I have noticed the boy, small and serious, following Khalid and Odin through the corridors with the focused curiosity of a child who has decided that this strange underground world is an adventure rather than a prison.

"Not as long as I expected." Rachel wraps her hands around her own mug. "He thinks living inside a mountain is brilliant. I think he's coping by treating it like a camping trip."

"Children adapt faster than adults. It's one of the advantages of not yet understanding enough about the world to be frightened of it properly."

Rachel studies me with an expression I recognize from intelligence work, the careful attention of someone who is reading between the lines and not finding what she expected. "Victoria, can I say something without overstepping?"

"You may say whatever you like. Whether I respond is a separate question."

The corner of her mouth turns up, and I realize I have made a joke without intending to, which is either progress or exhaustion.

"You don't have to do this alone anymore.

" Rachel gestures toward my quarters, toward the laptop, the locking door and the solitary glow of a woman compiling a catalogue of the dead at midnight.

"I know you're used to operating by yourself.

I understand that. But you're here now, and these people," she pauses, searching for precision the way I would, "they're good at what they do. And they want to help."

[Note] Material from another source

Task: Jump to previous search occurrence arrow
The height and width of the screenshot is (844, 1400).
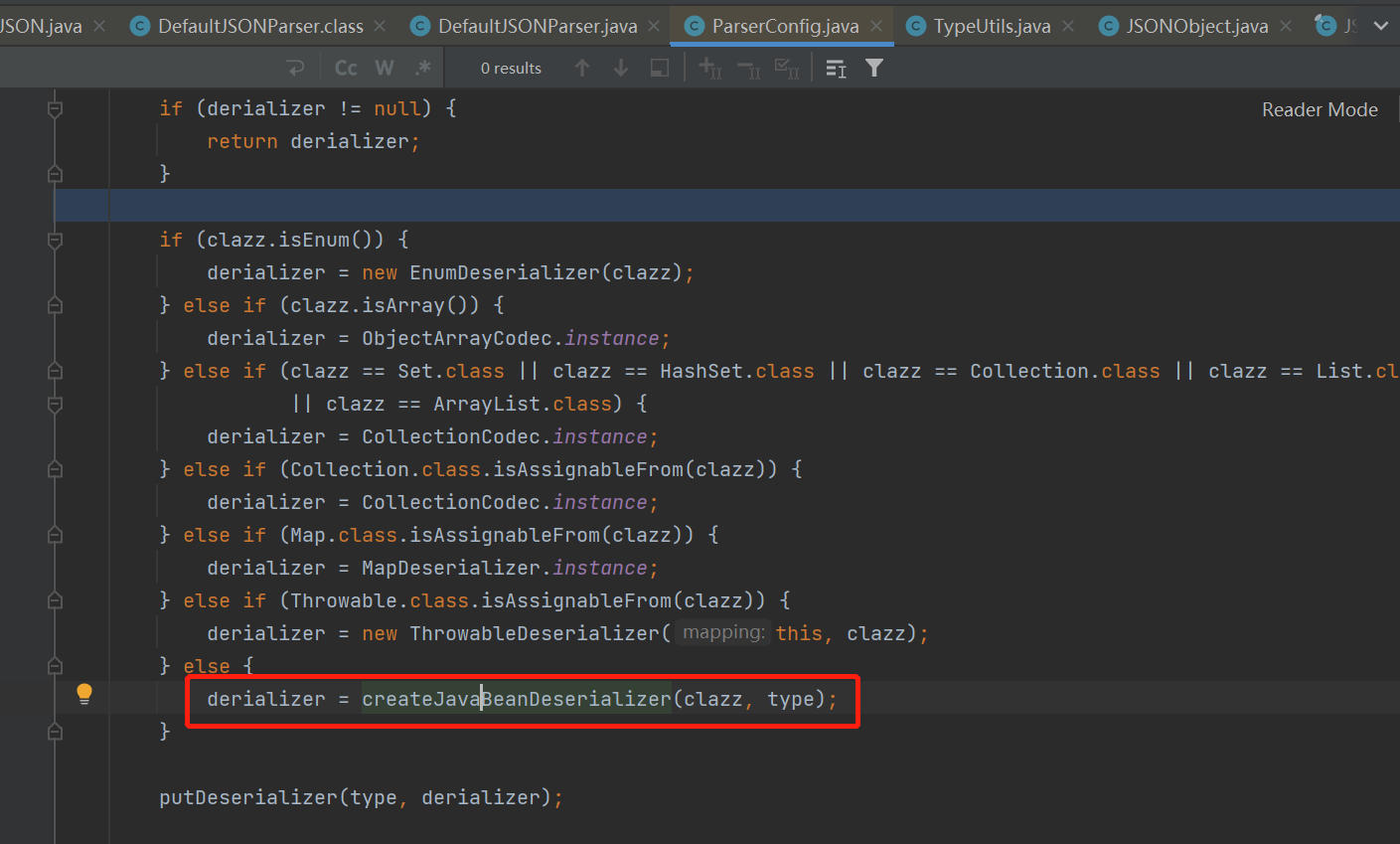Action: tap(582, 68)
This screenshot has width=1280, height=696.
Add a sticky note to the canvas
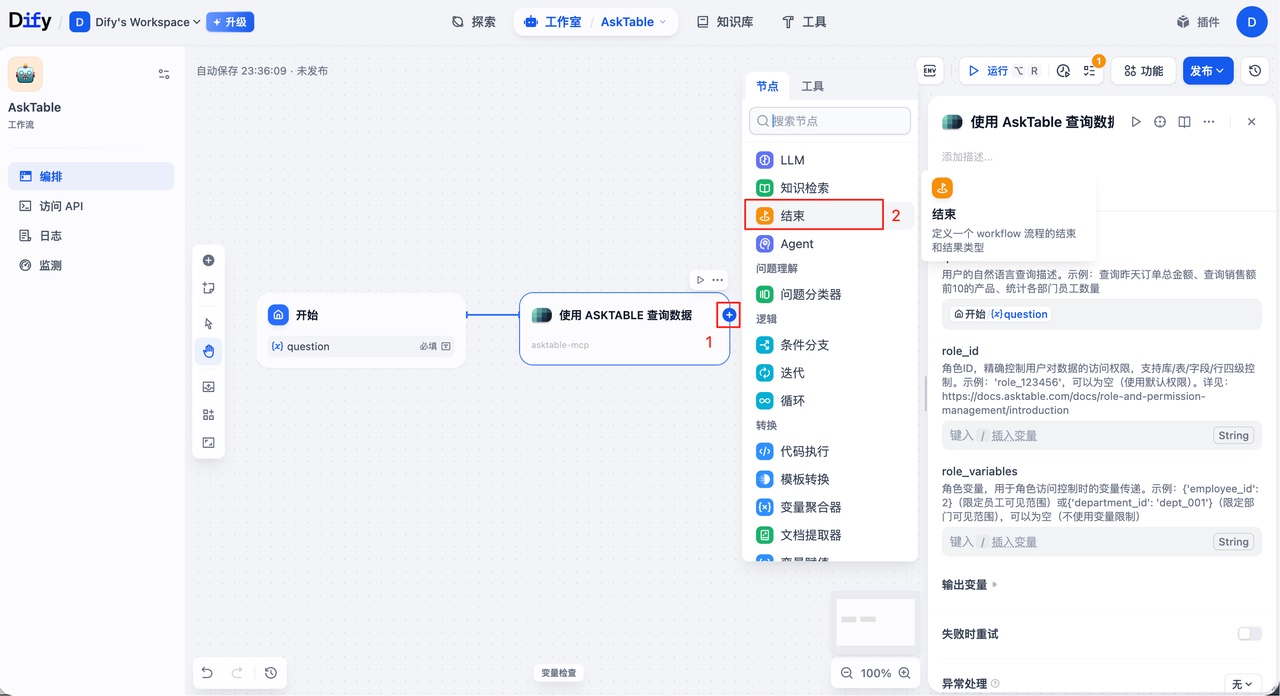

The words find a crack I didn't know was there, not a large one, not the structural fault that Roman's resurrection carved through the foundations of my identity, but something smaller and more dangerous for being unexpected.

I have spent my career constructing walls out of professionalism and distance and the absolute conviction that depending on other people is a vulnerability I cannot afford.

Rachel has just set a cup of coffee against the base of that wall and suggested, gently, that the wall might not be load-bearing.

I take a sip of the coffee and let the heat of it fill my chest. "Thank you, Rachel. I mean that."

She nods once, reads the dismissal accurately, and pushes off the wall. "Goodnight, Victoria."

I close the door and stand in the dark with the mug in my hands and the ache behind my ribs and the absolute refusal to examine what Rachel's kindness has dislodged. Instead I set the coffee down, open the laptop, and channel everything I am feeling into something I can use.

The Geissler data that Tommy and Sarah have been processing since Zurich has revealed more than Volkov's financial expansion.

The routing architecture maps a network of Committee safe houses across Eastern Europe that I knew existed in fragments but can now see whole.

Vienna is the hub, a chain of operational properties that shelter Committee personnel transitioning between assignments, the way stations where burned operatives are given new identities and redeployed into the field.

If we destroy the safe house chain, the Committee loses its ability to rotate personnel through Europe without leaving them exposed.

I pull up Tommy's analysis and overlay it with the intelligence I've been carrying in my head for years.

The correlation is immediate. The safe house addresses Tommy identified from the Geissler financial routing correspond with properties I flagged in my dossiers as suspected Committee infrastructure, properties I could never confirm because I lacked the financial evidence to connect them to Volkov's operational accounts.

Now I have it. The Geissler data is the key that turns suspicion into certainty, and the picture it reveals is comprehensive enough to build an operational plan around.